Thank you to everyone that has sent post it really does make a difference and brings smiles and happiness to Finley, it really is appreciated ❤️

You can follow Finley on Facebook and see what he’s  been getting up to @ Finleys Journey

Update 13th November 2019

We are now on week 100 of treatment and have recently changed from weekly chemotherapy to fortnightly. This has made such a difference to Finley, he is doing great, his levels are good and we haven’t had any unexpected hospital stays for a while.

 Finley is going to school most days as much as he can, he does get tired, so we take it day by day. He is enjoying going to school and being with friends and learning new topics, he loves history. 

 He has also gone up a stage in his swimming lesson and got his 25 metre badge. 

His feet are still a big problem for him and they do hold him back from doing things, which does get him down when he can’t keep up with friends or walk very far. This is one of the many side effects of the type of chemotherapy Finley has. 

Thank you to everyone that has sent post, Finley really enjoys getting it, it really does bring BIG smiles to his face, it’s very much appreciated. 

You can follow Finley on Facebook and see what he’s  been getting up to @ Finleys Journey 

Update 4th March 2019

Finley has been doing well lately. He hasn’t had any unexpected hospital stays since November but is still going to hospital once a week for his weekly chemotherapy. He is now on week 70 of weekly Vinblastine. Finley has grown a bit over the last few months and has put on a little weight which is brilliant, but this meant his chemo needed to increase too. The first few weeks were tough for him, the increase made him more tired and it really effected the muscle in his legs and feet again, which was very painful for him to walk and be active. Also his liver did not like the increase, his ALT went up so we had to keep a closer eye on that and increase Finley’s water intake to 2 litres a day which is really helping and his ALT has gone down.

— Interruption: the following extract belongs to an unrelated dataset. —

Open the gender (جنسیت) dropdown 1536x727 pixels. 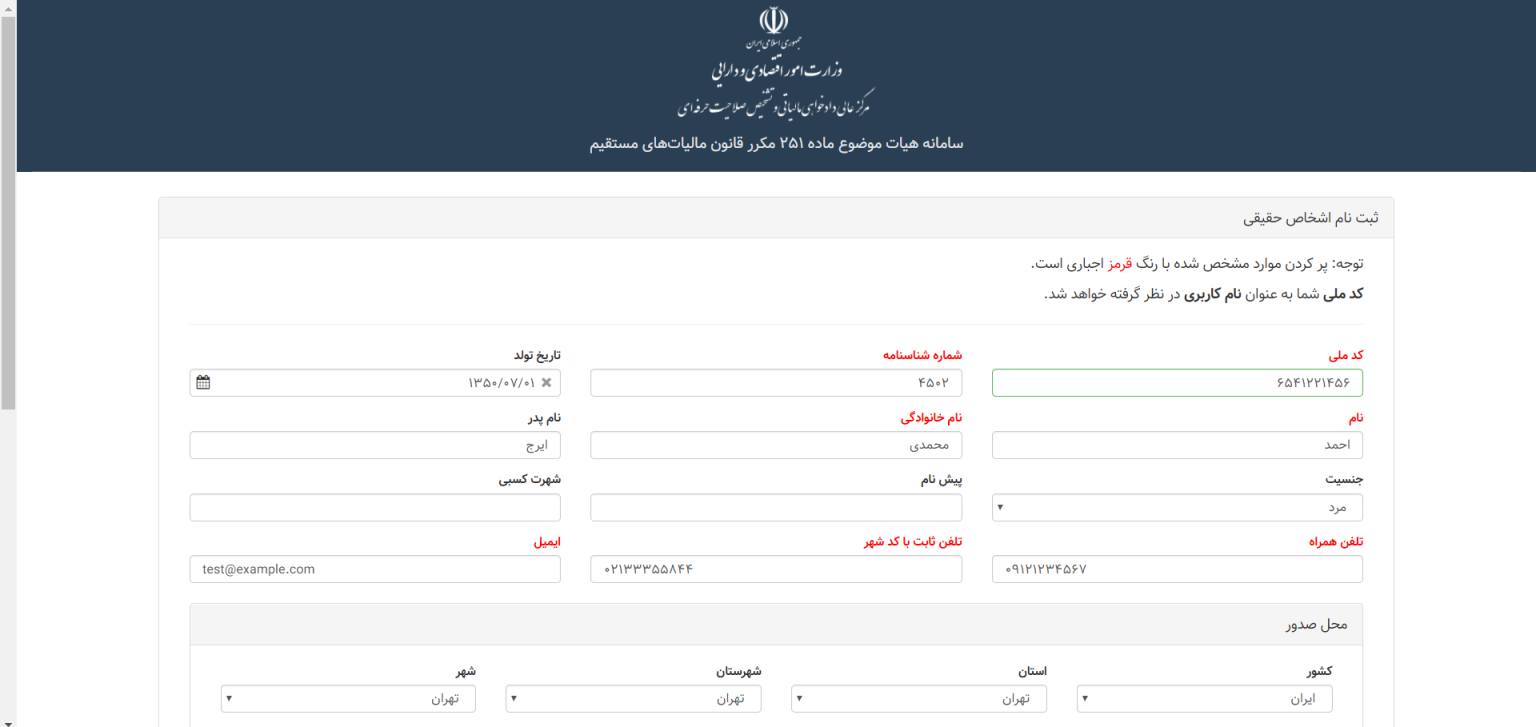[x=1176, y=507]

Finley is going to school most days at the moment. He isn’t doing full days but he goes and does the best he can which is fantastic. He has also recently started back at swimming lessons once a week to build up the muscles in his legs, he absolutely loves it. He can’t wait to start riding his bike again too.

Thank you so much to everyone that has sent post. Finley really enjoys getting it and it puts a massive smile on his face, which puts a smile on our face. It is very much appreciated by us all.

Update 22nd July 2018

Since Finley had his line removed and changed to a port he hasn’t had any infections, which is great. Finley has had a few hospital stays due to having tonsillitis twice in one month and needed IV antibiotics to get rid of it.

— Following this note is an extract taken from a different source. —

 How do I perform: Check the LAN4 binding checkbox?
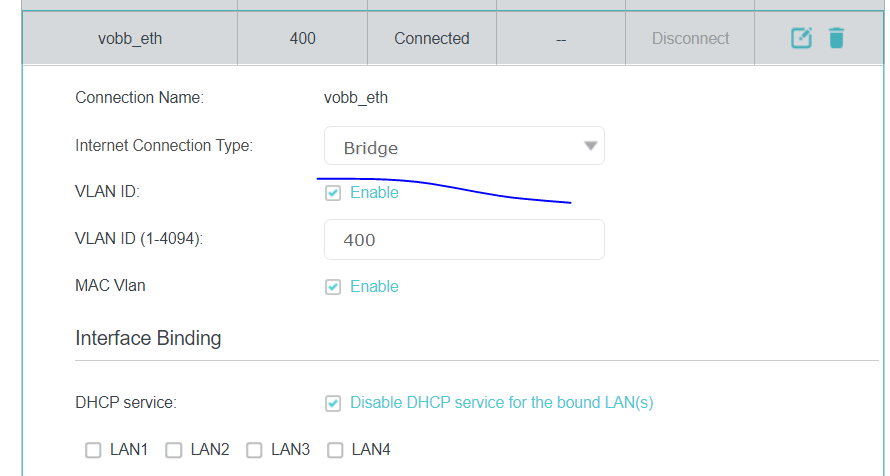point(335,450)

Finley’s treatment is going well, but one of the many side effects from the chemotherapy he is on, effects his nerves and muscles in his hands, feet and legs. This is very painful for Finley and he finds it difficult to walk some days. His chemo dose was reduced for a few weeks to try and give him a break, which did help and was a much needed break for him after 6 months of continuous weekly chemo. He is now back up to full dose chemo and is having physiotherapy to help strengthen his muscles.

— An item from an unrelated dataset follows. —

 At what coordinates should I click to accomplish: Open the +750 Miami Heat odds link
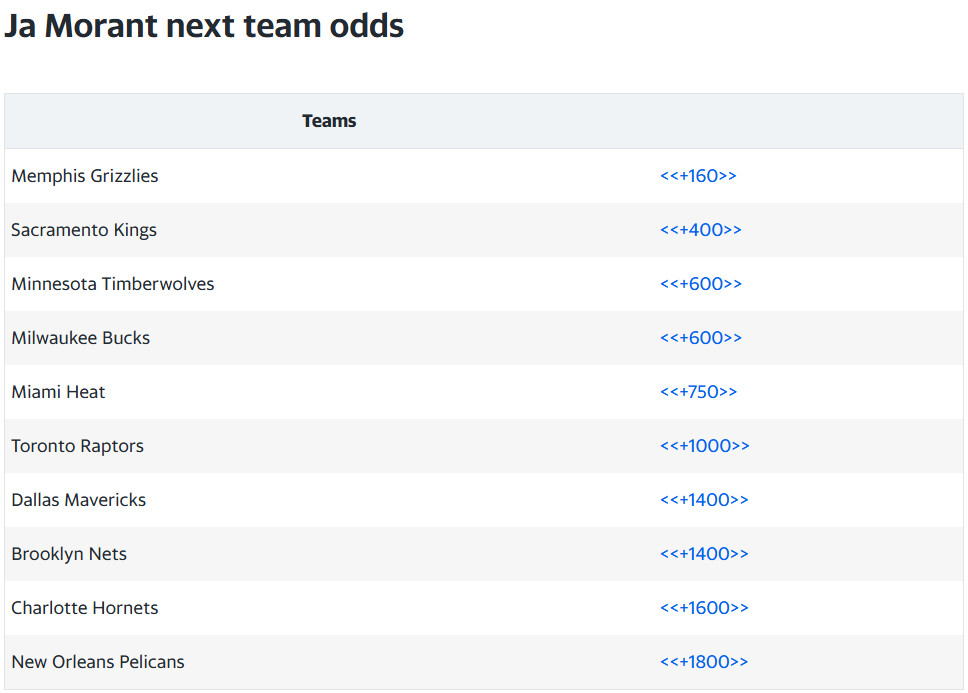(x=698, y=392)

Finley has been popping in and out of school when he feels up to it, which he has really enjoyed seeing his friends.

Thank you to everyone that has sent post, it really brightens up Finley’s day and puts a big smile on his face. It is all very much appreciated.

Update 6th March 2018

Finley has been staying in hospital more than expected the last few months, as he kept spiking temperatures and was unwell with infections in his central line. His consultants made the decision early February to have surgery and remove his central line and give him a 2 week break before putting in a new one. Finley now has a new line,but this time he has gone for the Port. Since this has been done Finley has been feeling a lot better and has a bit more energy.
Finley is still not back to school,but hoping he will be able to go back half days in the next few weeks.
Finley is currently having home schooling when he doesn’t have to be at hospital,which he is enjoying.